Tuesday, March 13, 2018

Invitation to a Gunfighter

This is a bit of an odd Western. Set after the Civil War, a Confederate soldier named Matt Weaver (George Segal) comes home to the New Mexico territory and finds his farm was bought and sold by the local big shot, Mr. Brewster (Pat Hingle). Matt's told to leave town, but the man who bought his home turns up dead the next morning.

Brewster hires a gunfighter, Jules Gaspard d'Estaing (Yul Brynner), to kill Matt Weaver, but Jules seems more interested in making said Brewster humiliate himself. He's also interested in Ruth Adams (Janice Rule), who runs a general store with her drunken, one-armed, bitter husband, and who was engaged to Matt before the war. When Jules shows no interest in killing Weaver, the Brewster hires Weaver to kill Jules, in a plan that has no chance of backfiring whatsoever.

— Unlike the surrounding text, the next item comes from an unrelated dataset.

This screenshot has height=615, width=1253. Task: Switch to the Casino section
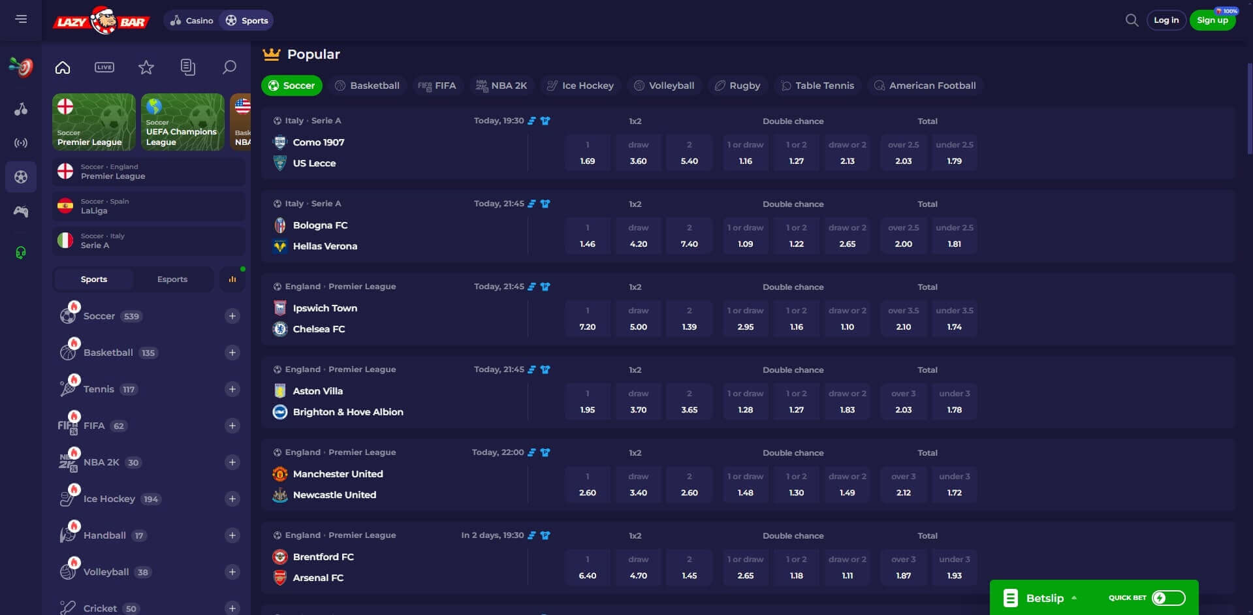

Surprising amount happening in this one. Ruth claims she married Crane because Matt needed to understand how irrevocable his decision to fight with the Rebs was for her. She is strongly anti-slavery, as was the entire town apparently, except Matt and his father. They joined the Confederates, the entire rest of the town went on the Union side. At least on the white side of town. The large Mexican population seems to have been segregated. Of course, Matt and his father were the only white folk to treat the Mexicans as equals, so who are the real racists here? Also, it's claimed Matt only joined the South to be contrary, I assume out of disgust at the hypocrisy of all the other white folk. Which doesn't really change the fact that he did fight for the Confederate Army, regardless of what his reasons were.

Into this, you throw Jules, who we're told is one-quarter black (he uses the term "quadroon", which I've never seen outside a history book). I think they darkened Brynner's skin, or maybe they used lighting to achieve the effect. Seems in poor taste either way. Watching him lead the big shot around like a docile puppy is one of the high points of the film (there are three wounded Union soldiers in town tickled by it each time, including one who can't see and has to listen to his friends' description).

In some ways, it reminds me of High Plains Drifter, although this film predates that one by almost a decade. Mostly in the way the town (part of it anyway) is so terrified of this one tired, unhappy Reb soldier, that they bow to this call for a gunfighter, and then let the gunfighter walk all over them. He cheats at cards in the most obvious, lazy way possible, and no one even thinks to try and call him on it. Brewster wants Jules here to kill the gunfighter, Brewster owns most of the town, so they all go along with it. He's the bank. So Jules punishes them for their weakness, and out of his own, understandable anger and bitterness. He shows kindness at times, mostly restricts himself to punching up, rather than down, but the longer he stays, the more frustrated and torn he gets.

Jules becomes interested in Ruth, initially as a way to bring Weaver to him, but later out of some possible romantic interest. Ruth is polite, somewhat friendly, but mostly is trying to get him to not kill Weaver. Their mutual curiosity leads to a scene or two where everything stops so they can lay out their backstories and motivations to each other. Which is awkward, but it doesn't seem like the movie was going to explain certain things any other way. I'm not sure there needed to be any hint of attraction from Jules towards Ruth; the movie already has Ruth married to Crane but still caring about Matt. Is it necessary to complicate things further? There are a few scenes where Jules interacts with some of the local Mexicans, including a good friend of Matt's. I wouldn't have minded more of that.

As it is, the mere suggestion something might be happening between Jules and Ruth is what Brewster uses to get Weaver to face Jules. Weaver is smart enough to realize it would be dumb to fight someone on Brewster's behalf, especially someone Brewster hired to kill him. But Brewster mentions Ruth went into her home willingly with Jules, and maybe there's a reason Jules hasn't tried killing Matt, wink, wink, all sense flies out of Matt's head.

I read once that you can make white working class folks eat any amount of shit from the wealthy if you convince them minorities are going to take their stuff (and thus ignoring the wealthy have already taken a lot more). Matt proved it, Brewster wanted him eliminated as a threat, and then tried using him to eliminate someone else who was a threat. The threats are all things Brewster's either created or made up, they're his own doing for being a terrible person, but suggest this gunfighter "took" Matt's woman, and off he goes.

It was a more interesting movie than I expected. It needed either more time, or a few less threads so it could have let some things play out more naturally.